EXERCISE GOAL
Pictures in the listing should not be copied. Reproduce, word for word, each line from the one holding "You are a GUI" through the final line.

DATA FOR THIS TASK
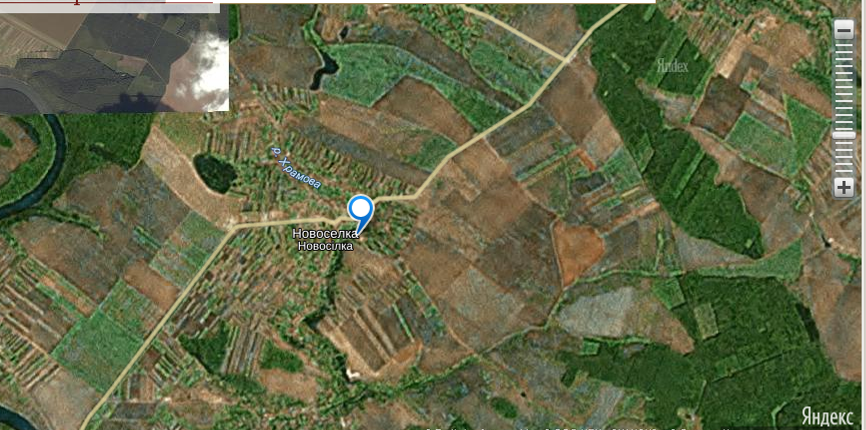The image size is (866, 430).
Task: Click the top of the zoom scale track
Action: click(x=843, y=45)
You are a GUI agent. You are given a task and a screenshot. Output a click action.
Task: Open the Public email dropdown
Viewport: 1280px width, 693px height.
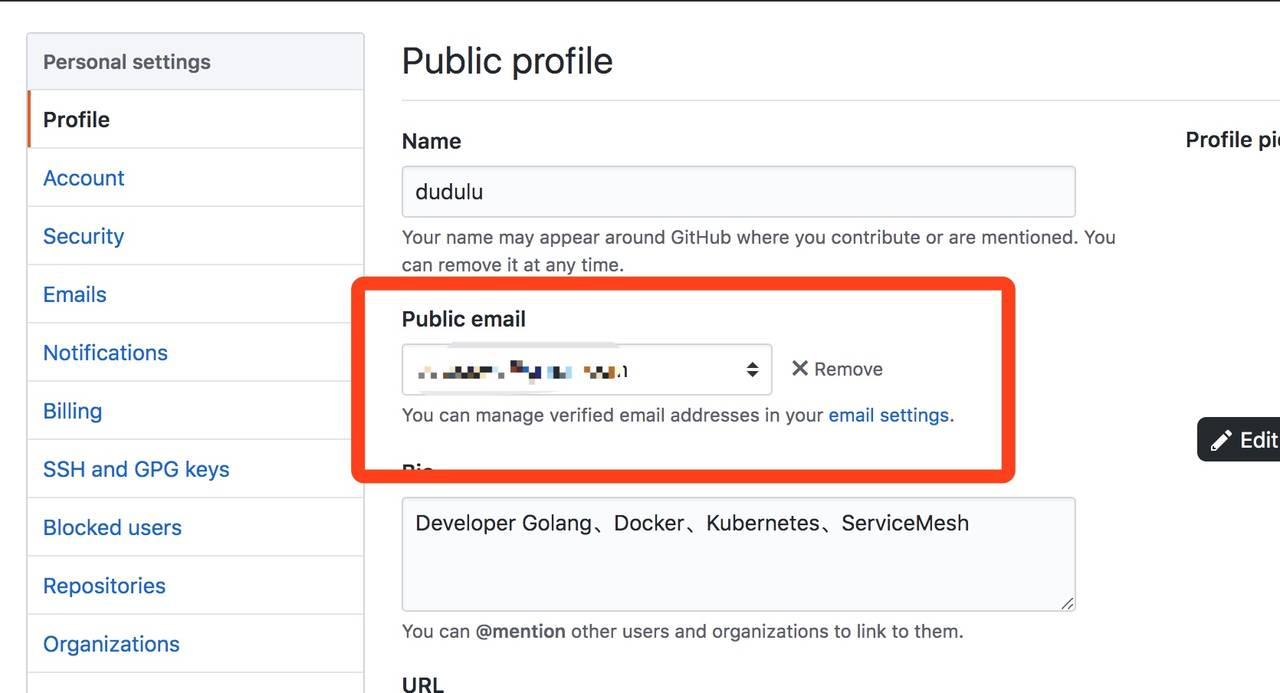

SOLUTION FOR THIS TASK
You are a GUI agent. You are given a task and a screenshot. Output a click action.
Task: Open the Public email dropdown
Viewport: 1280px width, 693px height.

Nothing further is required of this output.